Assim, se por vezes o sujeito moderno opta por adotar um estilo de vida mais infantilizado, ou por delegar responsabilidades demais à criança, ele pode, ao mesmo tempo, se condenar por isso e viver em conflito por desejar conscientemente agir de um modo que vai contra a sua prática. Nem sempre a ação feita é a resposta coerente de uma reflexão anterior. Woodward lembra mais algumas dessas situações em que vamos contra nossos interesses racionais, como, por exemplo, quando nos apaixonamos por pessoas com as quais sabemos que não vai dar certo, ou gastamos um dinheiro que sabemos que nos fará falta. Estas análises psicanalíticas não são consenso, como a autora comenta, no entanto, o que nos vale de discussão desse campo é o quanto que os desejos conscientes e inconscientes podem interferir no processo de identificação do sujeito. É importante pensarmos sobre este ponto justamente porque a mídia, e a publicidade televisiva em especial, estrutura seus discursos (por textos, imagens, sons etc.) em prol de promover esta identificação com o sujeito para convencê-lo do consumo – de produtos, serviços ou identidades. Na verdade, a Comunicação de Massa não explicita o desejo de mandar em ninguém sob nenhum ponto de vista. Ela certamente pode convencer, enganar, mistificar, mentir, persuadir, convencer, iludir, engodar, seduzir e muitas outras qualificações quantas vezes atribuídas. Os adjetivos são legítimos, mas o fato é que essas qualidades não instauram propriamente uma ordem de comando, pois mandar mesmo, ordenar efetivamente, se ver obedecida é algo estranho – ou ao menos não é muito necessário – na experiência dentro da Indústria Cultural. A ideia de um poder exercido na dimensão interna da Comunicação de Massa é de difícil sustentação. Ela não precisa mandar, uma vez que pode convencer. (ROCHA, 2012, p. 174)

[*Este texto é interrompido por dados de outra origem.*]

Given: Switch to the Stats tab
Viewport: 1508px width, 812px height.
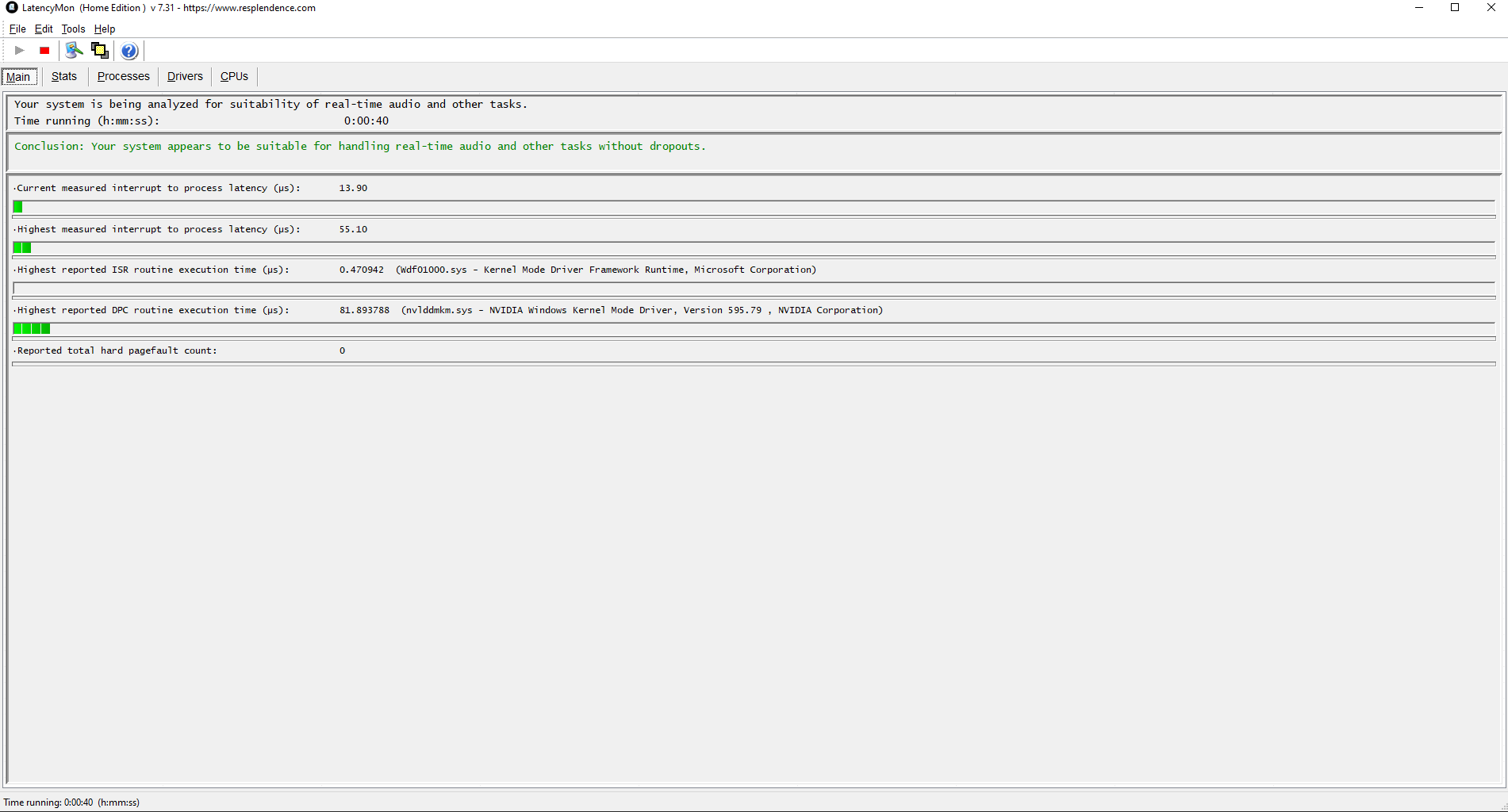Looking at the screenshot, I should (64, 77).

Tendo em vista o poder de convencimento da propaganda televisiva, nota-se a relevância de debruçar-se sobre seu conteúdo para identificar do que exatamente os anúncios querem convencer; para além do óbvio – a compra do produto exibido – acerca de que práticas, que comportamentos, e com que tipo de pensar eles querem persuadir o sujeito moderno.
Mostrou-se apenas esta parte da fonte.